Caution is preferable to rash bravery.
Falstaff. King Henry the Fourth, Part One, William Shakespeare.
The Adirondacks can be relentless. Then at the same time, rewarding.
Like life sometimes they can throw myriad challenges towards you in just hours, even minutes. Decisions have to made, setbacks built upon, plans changed and new routes forward accepted and explored. How you respond to those challenges is what makes or breaks a hike. It is what makes or breaks a person. Ultimately it becomes the stuff from which we are made.
My last time on Wright, the challenge was too much mountain and not enough body or spirit to overcome the what the mountain was throwing at me. This time the body and spirit were willing but the Adirondacks threw, literally, everything at us and the minds had to overrule the instinct to push onward and accept a simple fact.
As a friend likes to say, “The mountains will always be there.”
The objective, as the last time was to grab Algonquin and Iroquois and then on the way back Wright to complete the trifecta of peaks that had eluded me in my solo attempt. This time I had the company of an experienced hiker friend, a more realistic plan and despite a call for some rain on Saturday a decent forecast to work with.
The weekend started with a beautiful hike up Wright to the campsite just below the peak to backcountry camp for the weekend. Despite the weight of the bear canister full of food, the tent and sleeping gear and a new pack the climb was both enjoyable and without incident.
Camp set up, water gathered from the nearby falls, meals prepared and eaten. Things are looking and feeling good. Then…
The winds arrived.
Wright is accepted as being the windiest peak in the Adirondacks and the reputation is well earned. Even on my last trip on a clear, sunny day, the winds on the mountain were a challenge to balance and effort.
The winds on this night though were something else with treetops swaying a good 15 to 20 feet in various directions – unnerving at minimum bordering on frightening at full force.
Initial thoughts? “The wind can’t do this forever. Once the sun already dipping below the mountain sets the winds will subside as well.”
Wrong. If anything intensity increased and suddenly a branch of a nearby dead birch crashes into the campsite uncomfortably close to my hiking companion. For the next hour, it’s a vigil of watching trees move around in the winds before finally deciding to call it a night and see if sleep arrives.

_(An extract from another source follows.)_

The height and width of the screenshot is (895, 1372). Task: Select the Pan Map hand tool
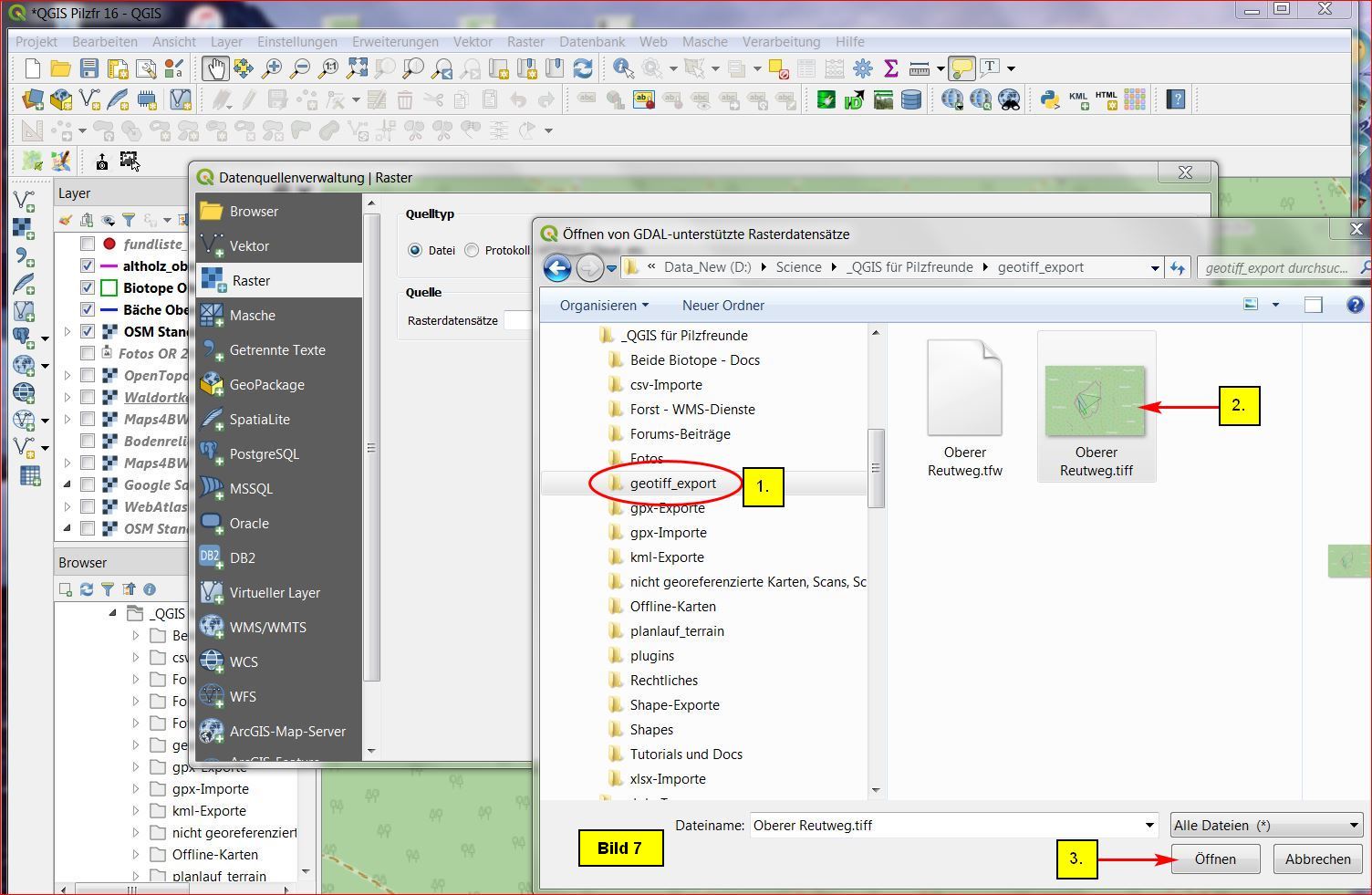(x=214, y=68)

Amazingly it does for a few hours at least then I’m woken around midnight by the arrival of other hikers and the sounds of my tarp snapping in the wind with the crack of a bullwhip. Out of the tent, pull down the tarp and pull it inside… then something a little more unsettling…

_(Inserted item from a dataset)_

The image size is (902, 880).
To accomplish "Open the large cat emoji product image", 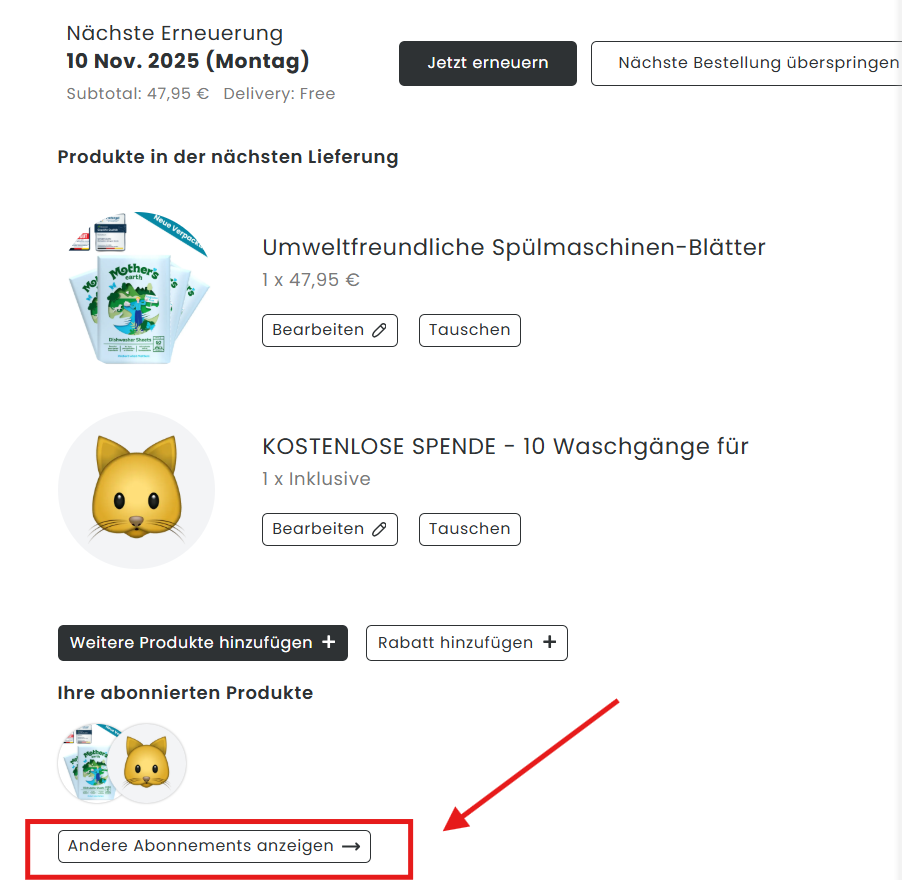I will click(x=136, y=490).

Lying there hoping for sleep to return I suddenly realize the ground below me is actually moving as the roots of trees strain to retain their seemingly precarious hold onto the earth underneath me. For my companion in her hammock, the night is spent being buffeted around as trees sway back and forth in a mad dance. A fitful sleep eventually returns with visions of falling branches and uprooted trees never far away.
Morning brings slightly and only slightly reduced winds with the added discomfort of light rain sideways driven when the wind catches it, cloying always. The decision after breakfast is to continue up to the intersection in the trail monitor conditions and make further plans at that point.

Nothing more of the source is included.